WHAT THE EXERCISE ASKS: The required copy runs from the first line of the material through the line containing "You are a GUI", exactly as written and without pictures.

DATA RECORDS:
--------------------------------------------------

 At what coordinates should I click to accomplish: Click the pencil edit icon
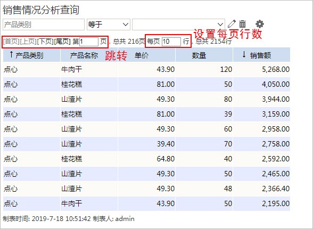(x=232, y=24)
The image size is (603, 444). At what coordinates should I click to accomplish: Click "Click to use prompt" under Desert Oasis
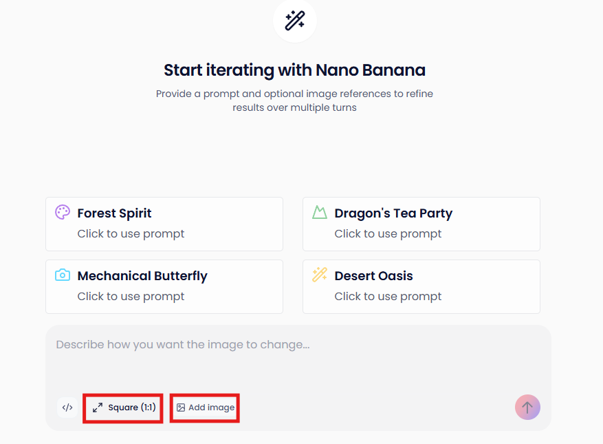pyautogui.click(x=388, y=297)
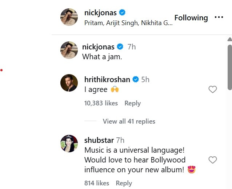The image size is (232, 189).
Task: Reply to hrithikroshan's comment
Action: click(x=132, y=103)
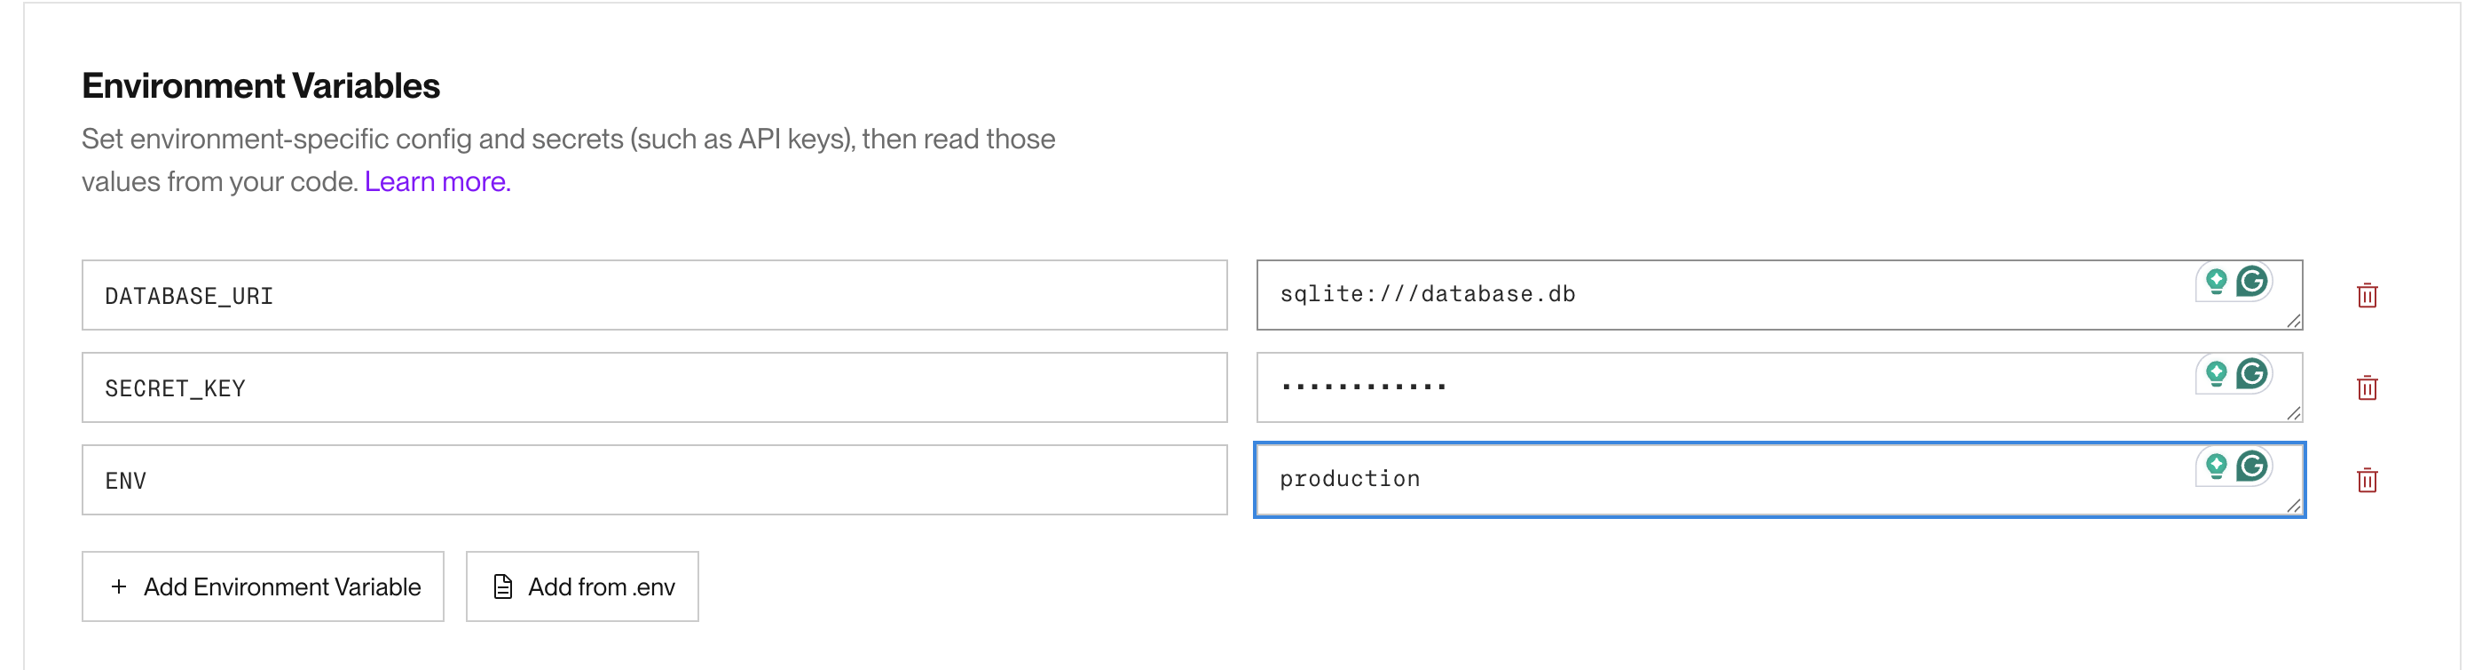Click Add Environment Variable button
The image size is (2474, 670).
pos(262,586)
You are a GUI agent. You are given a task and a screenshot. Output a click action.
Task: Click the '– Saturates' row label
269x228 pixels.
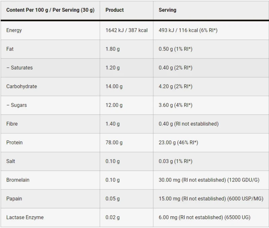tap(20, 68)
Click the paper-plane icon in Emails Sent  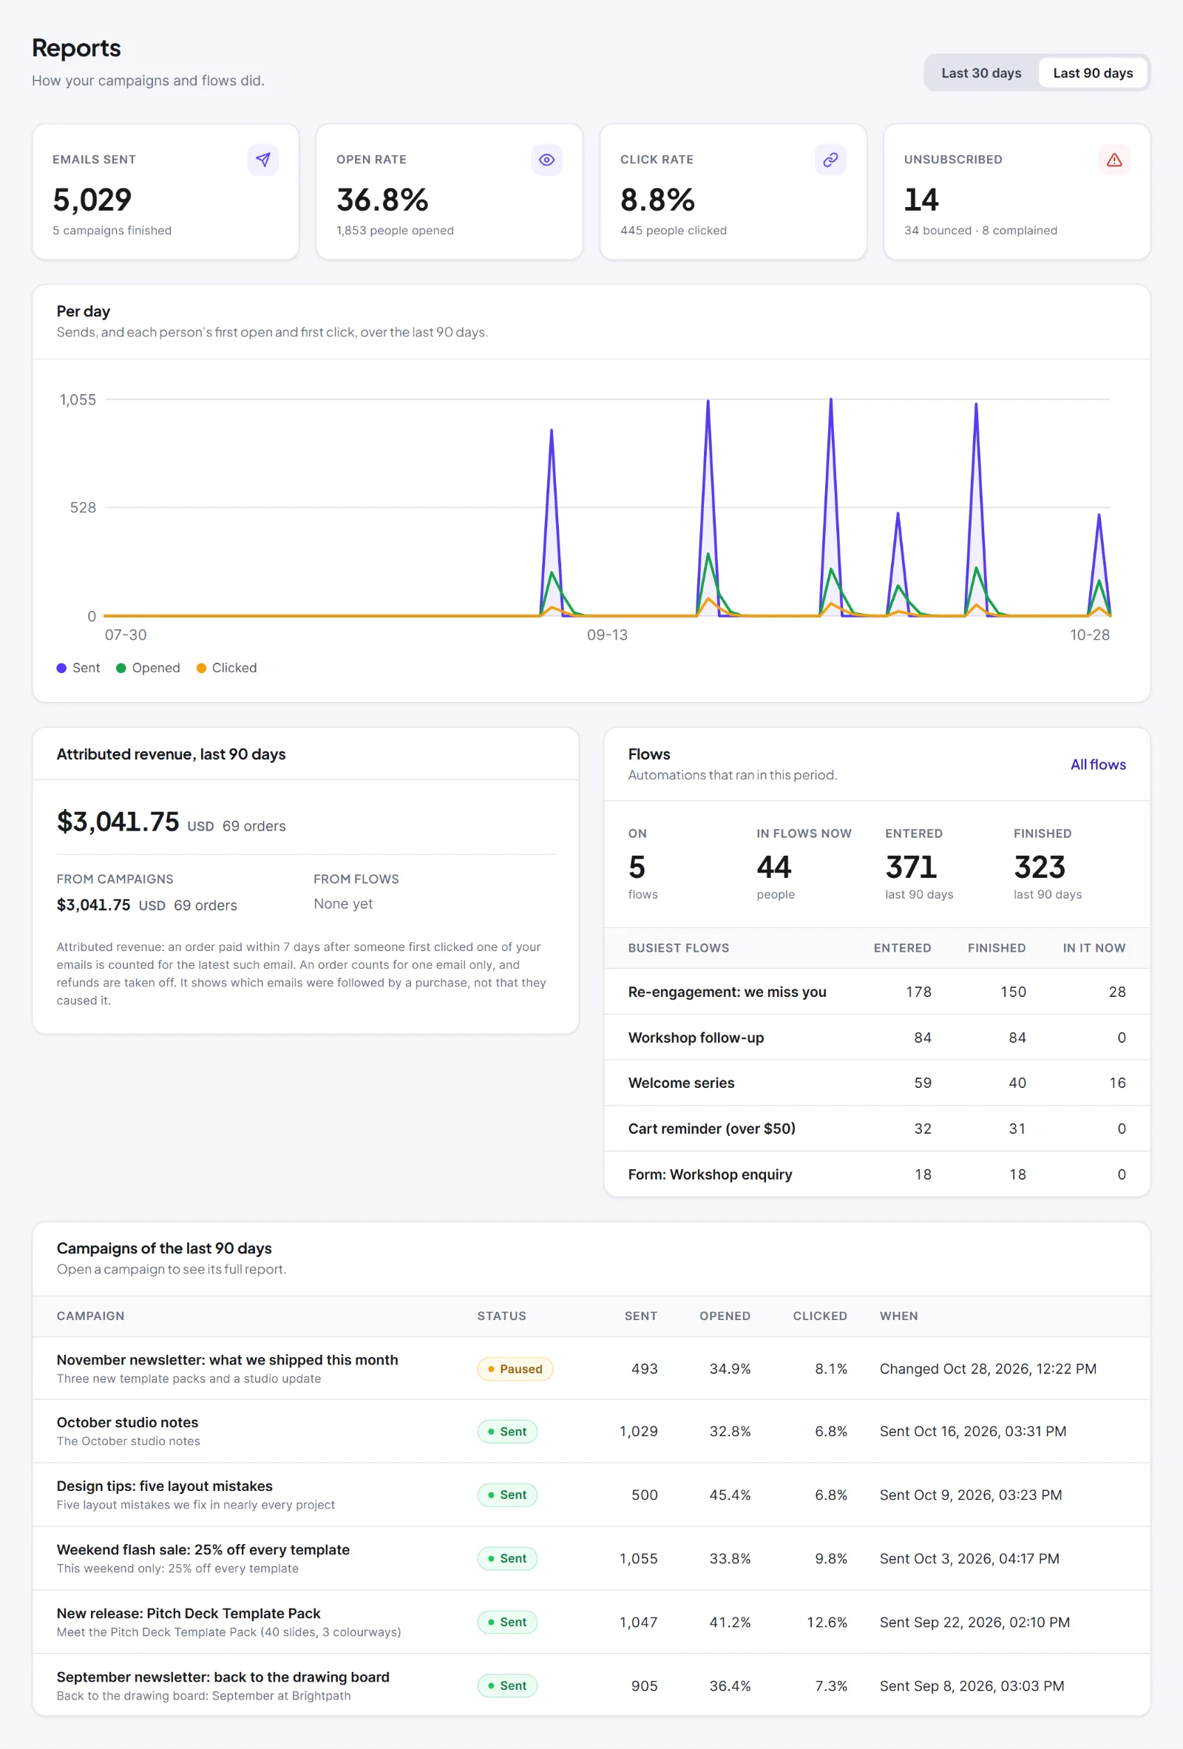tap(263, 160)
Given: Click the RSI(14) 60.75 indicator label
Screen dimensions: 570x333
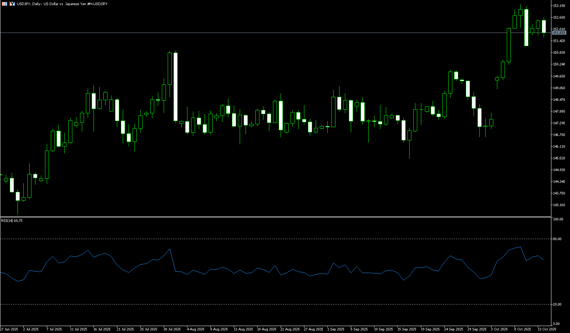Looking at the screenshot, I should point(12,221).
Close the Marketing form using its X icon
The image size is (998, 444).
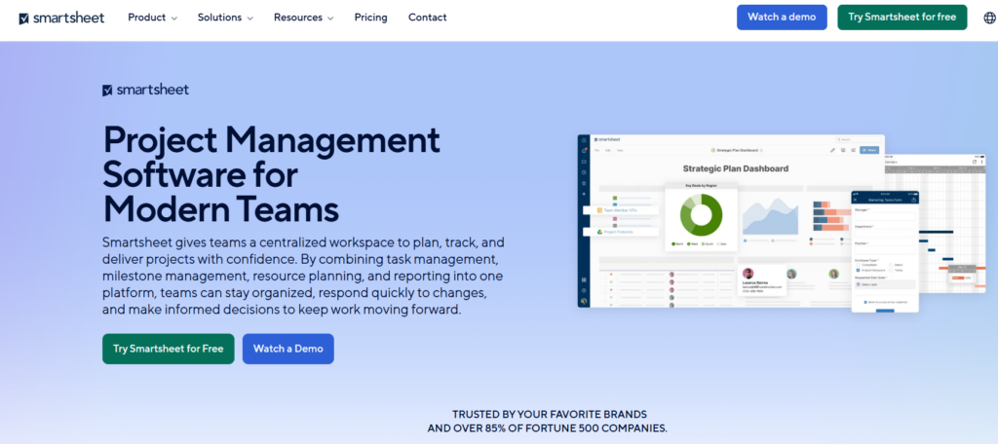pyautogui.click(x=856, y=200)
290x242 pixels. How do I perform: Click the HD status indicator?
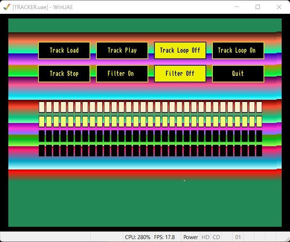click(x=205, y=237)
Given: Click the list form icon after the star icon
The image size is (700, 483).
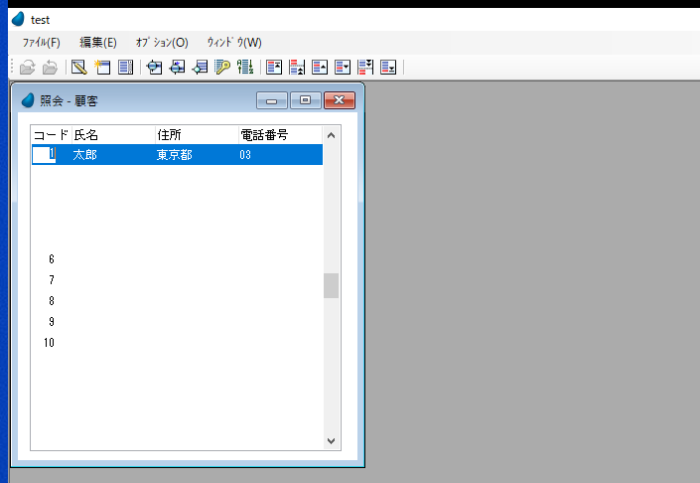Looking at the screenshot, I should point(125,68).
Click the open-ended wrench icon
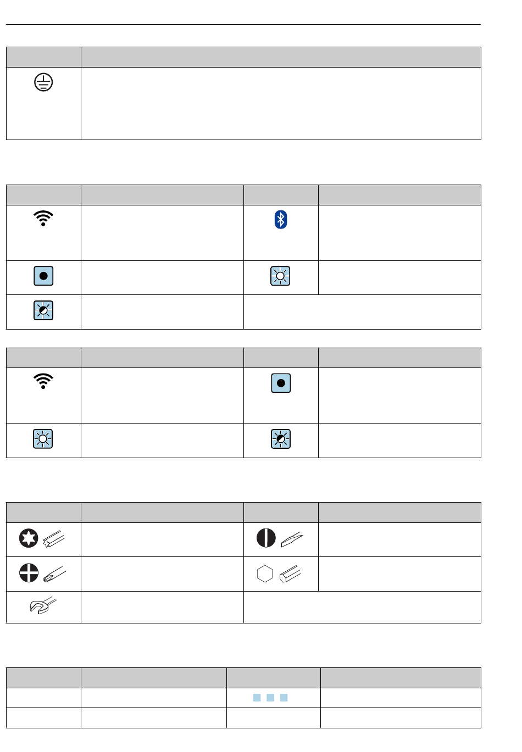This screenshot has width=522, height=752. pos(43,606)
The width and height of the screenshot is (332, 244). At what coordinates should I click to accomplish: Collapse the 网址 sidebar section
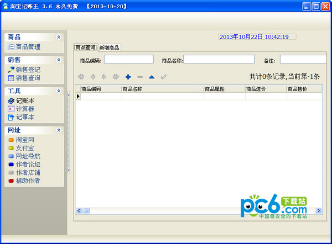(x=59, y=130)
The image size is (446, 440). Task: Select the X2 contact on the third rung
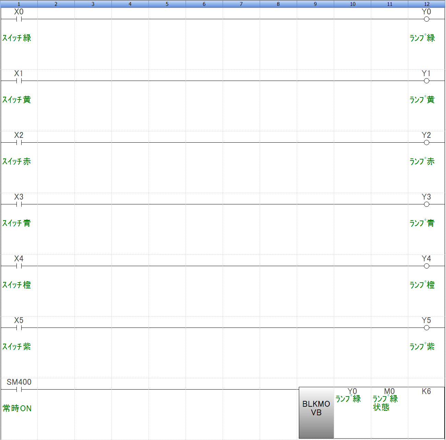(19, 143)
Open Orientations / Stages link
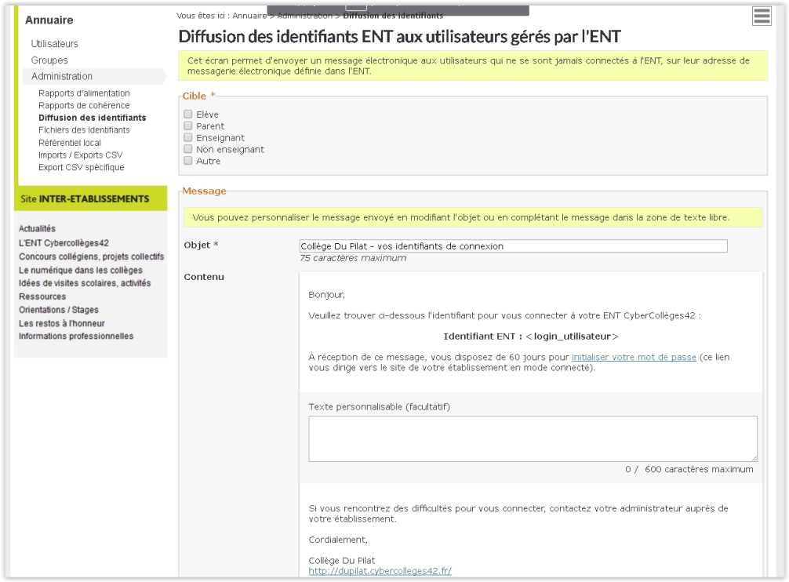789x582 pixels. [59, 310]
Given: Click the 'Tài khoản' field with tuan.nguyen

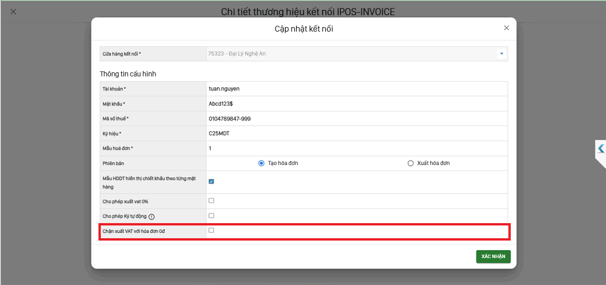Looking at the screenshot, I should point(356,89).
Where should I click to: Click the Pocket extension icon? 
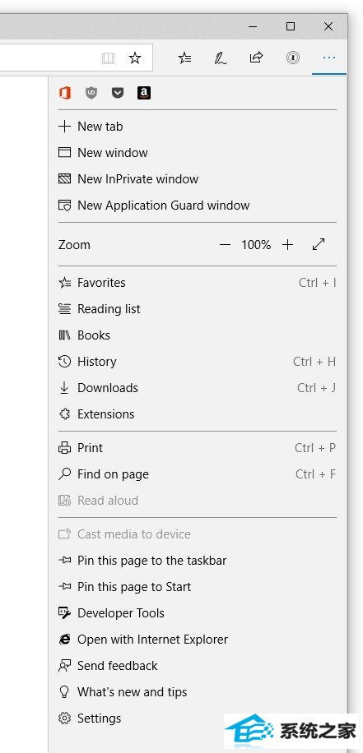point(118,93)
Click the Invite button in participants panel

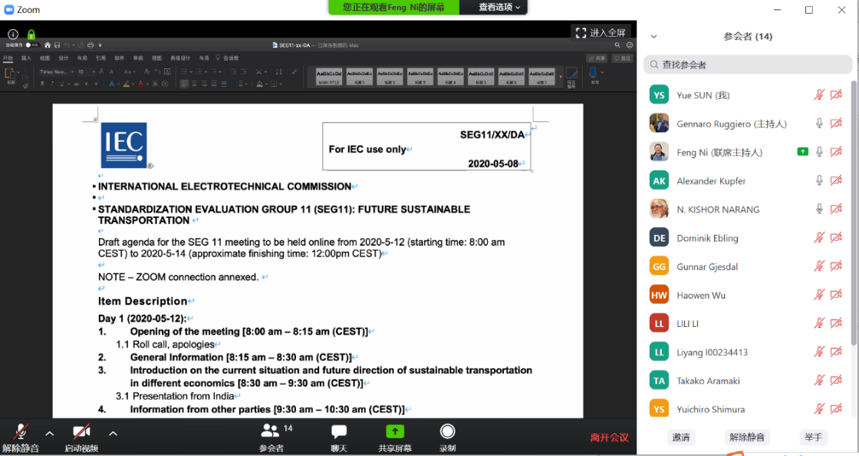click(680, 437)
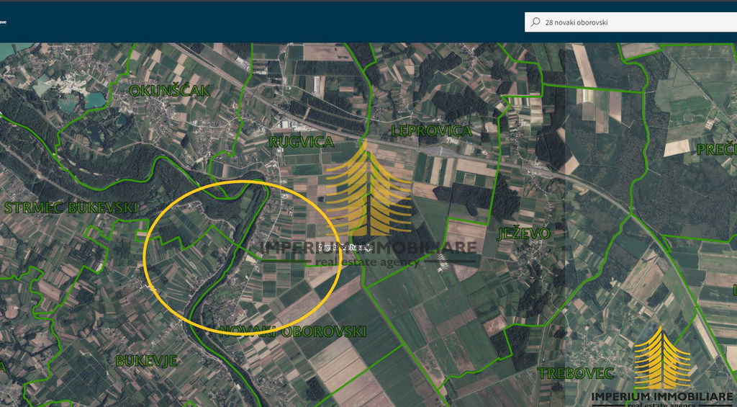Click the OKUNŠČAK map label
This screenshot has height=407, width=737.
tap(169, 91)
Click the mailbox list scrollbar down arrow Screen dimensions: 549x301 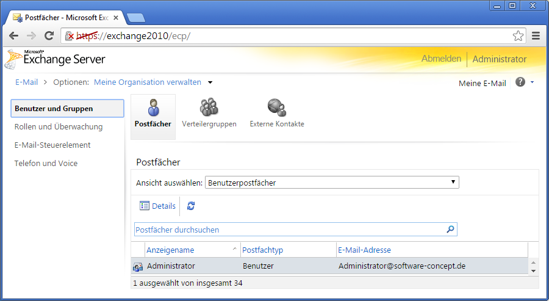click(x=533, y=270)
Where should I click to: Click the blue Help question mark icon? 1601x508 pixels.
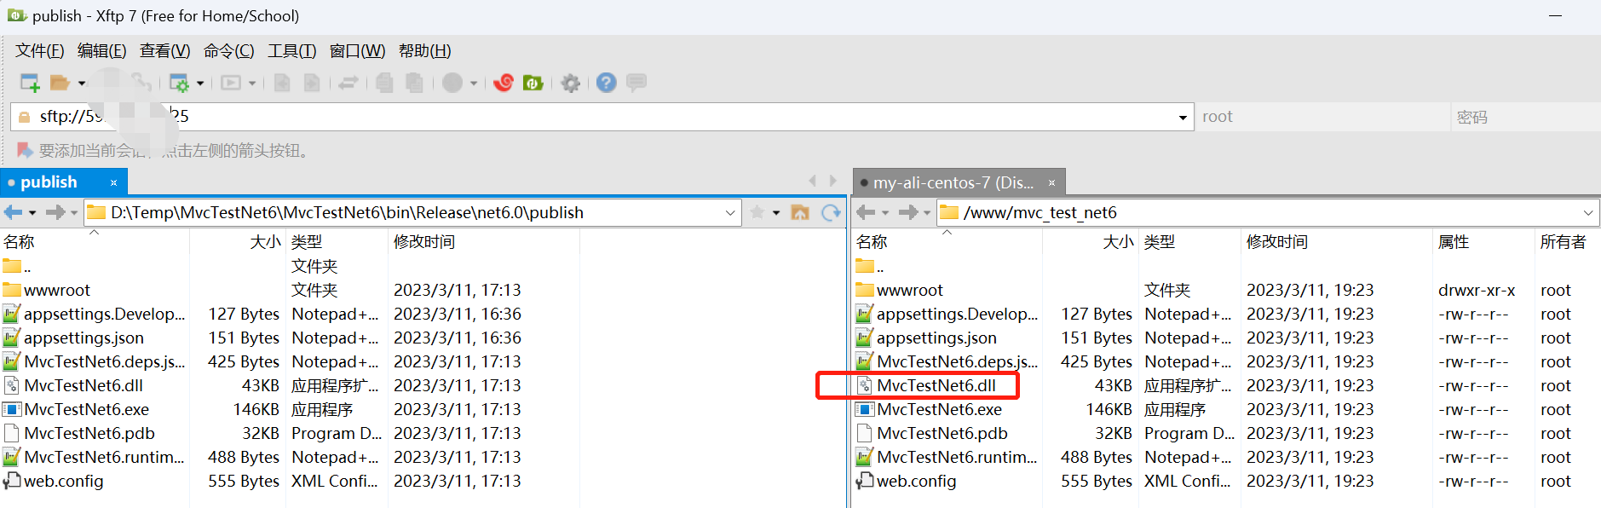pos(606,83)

--------------------------------------------------

TASK OUTPUT:
 At what coordinates should I click to accomplish: Click the pencil edit icon
(x=232, y=24)
The image size is (603, 444). At what coordinates should I click to accomplish: Click "Click to use prompt" under Desert Oasis
pyautogui.click(x=388, y=297)
The image size is (232, 189).
Task: Reply to hrithikroshan's comment
Action: click(x=132, y=103)
Click Add Environment Variable button
The image size is (2474, 670).
pos(262,586)
You are a GUI agent. You are given a task and a screenshot. Output a click action.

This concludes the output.